There are many people who object to these practices, condemning them as incorrect grammar. But does it really matter? Do these usages detract from the accuracy and meaning of the sentence?
And if I end a sentence with a preposition, it is something I am quite happy with. If I put the full stop (period) before or after quotation marks is there a change in meaning?
I try to adhere to the rules of grammar, regardless of whether or not an error would change a sentence’s meaning.  Periods, question marks, exclamation points, and commas go inside quotation marks; colons and semicolons go outside.  Though mistakes of this sort do not change the meaning, they would make readers wonder why I didn’t learn this stuff in grade school, along with everyone else.

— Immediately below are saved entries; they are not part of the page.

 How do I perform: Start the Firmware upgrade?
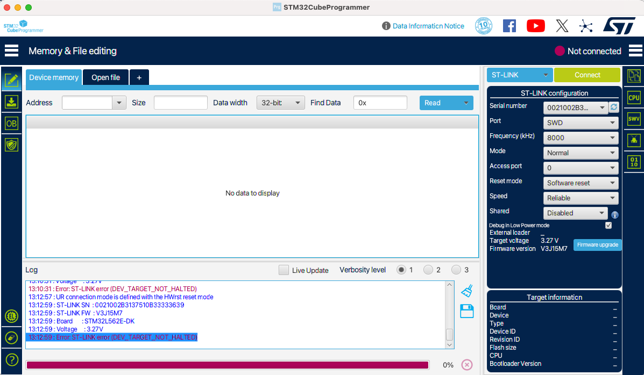597,244
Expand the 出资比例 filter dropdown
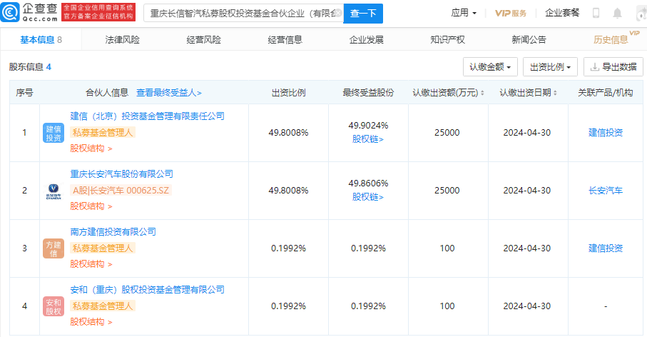The width and height of the screenshot is (647, 337). 551,67
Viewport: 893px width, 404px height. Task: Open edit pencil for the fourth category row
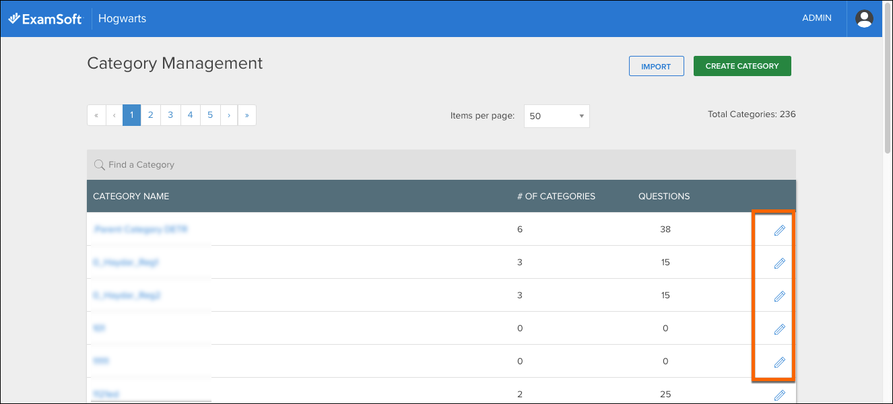(779, 329)
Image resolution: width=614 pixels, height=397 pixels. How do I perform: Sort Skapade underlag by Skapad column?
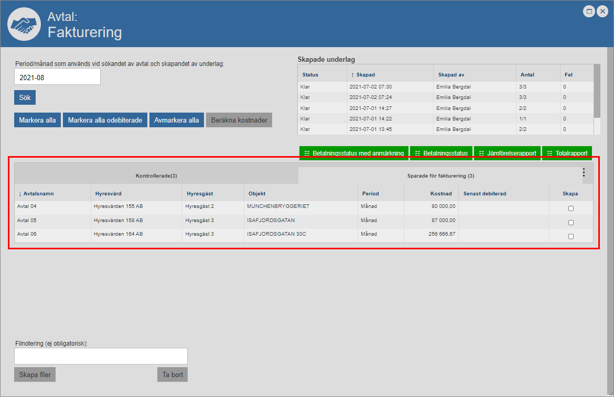[365, 75]
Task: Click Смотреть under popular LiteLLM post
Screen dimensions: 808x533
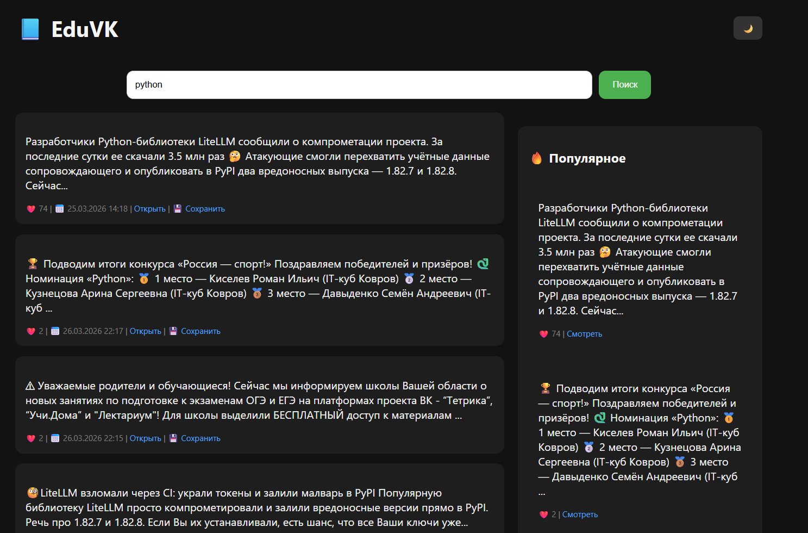Action: click(x=584, y=334)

I used to write proposals, asking prospective clients in Fortune 500 companies for tens of millions of dollars in exchange for marketing services, and, a month or so later, reports detailing what my company had done that was worth all that dough.  Poor grammar was definitely not part of the correct “look.”
I don’t use extraneous words like “so” (in the sense above) in speech, and especially not in writing.  Why?  From Strunk and White’s Elements of Style: “A sentence should contain no unnecessary words …. for the same reason that …. a machine should have no unnecessary parts.”
I sometimes start sentences (even paragraphs) with conjunctions because I believe there are times at which this practice helps me convey meaning to the reader.
Re: ending sentences with prepositions, I was relieved to learn that there is no such rule.  There is a rule that addresses the following old joke, but it’s actually the one mentioned above re: unnecessary words:
Incoming freshman at Harvard:  Pardon me.  Can you tell me where the library is at? 
Upperclassman: This is Harvard.  We don’t end sentences with prepositions.
Freshman:  Sorry.  Can you tell me where the library is at, asshole?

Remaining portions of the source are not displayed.